— START OF Data for processing —

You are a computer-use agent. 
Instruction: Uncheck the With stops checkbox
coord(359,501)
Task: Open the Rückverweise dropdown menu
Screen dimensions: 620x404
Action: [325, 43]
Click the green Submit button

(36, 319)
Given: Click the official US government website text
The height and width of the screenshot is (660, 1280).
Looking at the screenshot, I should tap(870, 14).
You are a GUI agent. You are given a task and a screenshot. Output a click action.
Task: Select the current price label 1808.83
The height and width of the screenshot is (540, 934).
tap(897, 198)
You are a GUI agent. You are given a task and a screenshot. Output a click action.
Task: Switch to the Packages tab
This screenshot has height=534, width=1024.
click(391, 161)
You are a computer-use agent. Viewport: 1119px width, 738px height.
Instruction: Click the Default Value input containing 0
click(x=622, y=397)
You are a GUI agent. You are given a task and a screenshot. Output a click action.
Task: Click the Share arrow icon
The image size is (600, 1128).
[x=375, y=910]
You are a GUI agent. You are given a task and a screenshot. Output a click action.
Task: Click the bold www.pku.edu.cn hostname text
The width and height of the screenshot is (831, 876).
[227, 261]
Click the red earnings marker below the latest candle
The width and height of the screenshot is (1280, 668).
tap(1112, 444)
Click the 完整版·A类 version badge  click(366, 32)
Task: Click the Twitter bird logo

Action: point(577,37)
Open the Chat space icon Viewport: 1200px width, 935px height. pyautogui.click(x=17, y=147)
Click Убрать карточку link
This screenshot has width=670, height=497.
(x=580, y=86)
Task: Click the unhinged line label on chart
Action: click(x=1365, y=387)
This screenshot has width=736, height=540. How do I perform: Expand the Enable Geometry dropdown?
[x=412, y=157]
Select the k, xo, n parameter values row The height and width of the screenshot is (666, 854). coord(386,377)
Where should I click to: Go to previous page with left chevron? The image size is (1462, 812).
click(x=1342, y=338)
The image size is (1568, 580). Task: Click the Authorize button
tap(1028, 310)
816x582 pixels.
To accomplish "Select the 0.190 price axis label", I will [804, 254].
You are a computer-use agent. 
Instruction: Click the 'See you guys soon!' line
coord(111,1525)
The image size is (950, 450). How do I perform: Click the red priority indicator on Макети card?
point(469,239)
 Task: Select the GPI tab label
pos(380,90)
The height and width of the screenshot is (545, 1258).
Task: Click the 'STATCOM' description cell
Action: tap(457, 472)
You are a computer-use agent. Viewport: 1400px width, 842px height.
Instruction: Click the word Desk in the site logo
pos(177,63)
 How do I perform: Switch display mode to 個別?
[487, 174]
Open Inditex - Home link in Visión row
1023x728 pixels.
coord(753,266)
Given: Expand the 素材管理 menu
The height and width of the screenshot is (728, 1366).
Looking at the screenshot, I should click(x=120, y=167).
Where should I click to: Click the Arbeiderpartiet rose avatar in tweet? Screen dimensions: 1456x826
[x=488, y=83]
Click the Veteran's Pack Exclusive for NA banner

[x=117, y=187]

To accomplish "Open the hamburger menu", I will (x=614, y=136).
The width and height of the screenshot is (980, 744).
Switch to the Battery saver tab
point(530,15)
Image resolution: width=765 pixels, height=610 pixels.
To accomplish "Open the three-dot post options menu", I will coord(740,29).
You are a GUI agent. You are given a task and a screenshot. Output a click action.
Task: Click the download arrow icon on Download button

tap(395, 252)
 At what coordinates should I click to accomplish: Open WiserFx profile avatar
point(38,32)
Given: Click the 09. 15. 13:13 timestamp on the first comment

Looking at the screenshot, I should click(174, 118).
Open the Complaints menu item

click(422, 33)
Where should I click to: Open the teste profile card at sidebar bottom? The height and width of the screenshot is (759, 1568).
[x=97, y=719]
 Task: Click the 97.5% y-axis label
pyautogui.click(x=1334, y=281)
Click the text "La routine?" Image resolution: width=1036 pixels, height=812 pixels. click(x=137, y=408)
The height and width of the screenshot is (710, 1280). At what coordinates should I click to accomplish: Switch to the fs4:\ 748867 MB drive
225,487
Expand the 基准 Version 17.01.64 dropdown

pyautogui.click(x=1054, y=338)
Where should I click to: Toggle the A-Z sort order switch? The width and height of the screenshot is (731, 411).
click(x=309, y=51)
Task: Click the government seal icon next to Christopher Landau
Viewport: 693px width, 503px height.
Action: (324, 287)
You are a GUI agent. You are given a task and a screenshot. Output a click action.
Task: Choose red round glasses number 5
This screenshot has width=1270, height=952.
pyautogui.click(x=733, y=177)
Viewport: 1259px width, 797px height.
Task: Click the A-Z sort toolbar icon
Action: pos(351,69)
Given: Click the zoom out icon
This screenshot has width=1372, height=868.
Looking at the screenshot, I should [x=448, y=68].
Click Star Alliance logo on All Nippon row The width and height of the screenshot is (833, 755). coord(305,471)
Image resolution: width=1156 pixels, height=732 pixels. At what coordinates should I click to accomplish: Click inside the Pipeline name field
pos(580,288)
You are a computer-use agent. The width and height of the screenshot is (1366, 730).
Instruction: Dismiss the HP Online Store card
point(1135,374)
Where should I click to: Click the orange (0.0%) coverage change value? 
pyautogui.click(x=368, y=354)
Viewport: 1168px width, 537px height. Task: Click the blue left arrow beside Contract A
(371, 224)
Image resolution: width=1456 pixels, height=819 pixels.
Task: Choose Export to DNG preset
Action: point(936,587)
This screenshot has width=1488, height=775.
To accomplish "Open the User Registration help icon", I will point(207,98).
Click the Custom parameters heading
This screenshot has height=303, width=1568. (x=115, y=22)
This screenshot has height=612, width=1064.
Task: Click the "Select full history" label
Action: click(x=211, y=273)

— END OF Data for processing —

Update the entries, beginning at the line that contains "You are a computer-use agent. Viewport: 1119px" and stopping after the line that contains "coord(111,1525)", by replacing "Twitter" with "X" and leaving everything else unchanged.

» **Response to this task**:
You are a computer-use agent. Viewport: 1119px width, 738px height.
Instruction: Click the Default Value input containing 0
click(x=622, y=397)
You are a GUI agent. You are given a task and a screenshot. Output a click action.
Task: Click the Share arrow icon
The image size is (600, 1128).
[x=375, y=910]
You are a GUI agent. You are given a task and a screenshot. Output a click action.
Task: Click the bold www.pku.edu.cn hostname text
The width and height of the screenshot is (831, 876).
[227, 261]
Click the red earnings marker below the latest candle
The width and height of the screenshot is (1280, 668).
tap(1112, 444)
Click the 完整版·A类 version badge  click(366, 32)
Task: Click the X bird logo

Action: point(577,37)
Open the Chat space icon Viewport: 1200px width, 935px height. pyautogui.click(x=17, y=147)
Click Убрать карточку link
This screenshot has width=670, height=497.
(x=580, y=86)
Task: Click the unhinged line label on chart
Action: click(x=1365, y=387)
This screenshot has width=736, height=540. How do I perform: Expand the Enable Geometry dropdown?
[x=412, y=157]
Select the k, xo, n parameter values row The height and width of the screenshot is (666, 854). coord(386,377)
Where should I click to: Go to previous page with left chevron? The image size is (1462, 812).
click(x=1342, y=338)
The image size is (1568, 580). Task: Click the Authorize button
tap(1028, 310)
816x582 pixels.
To accomplish "Select the 0.190 price axis label", I will [804, 254].
You are a computer-use agent. 
Instruction: Click the 'See you guys soon!' line
coord(111,1525)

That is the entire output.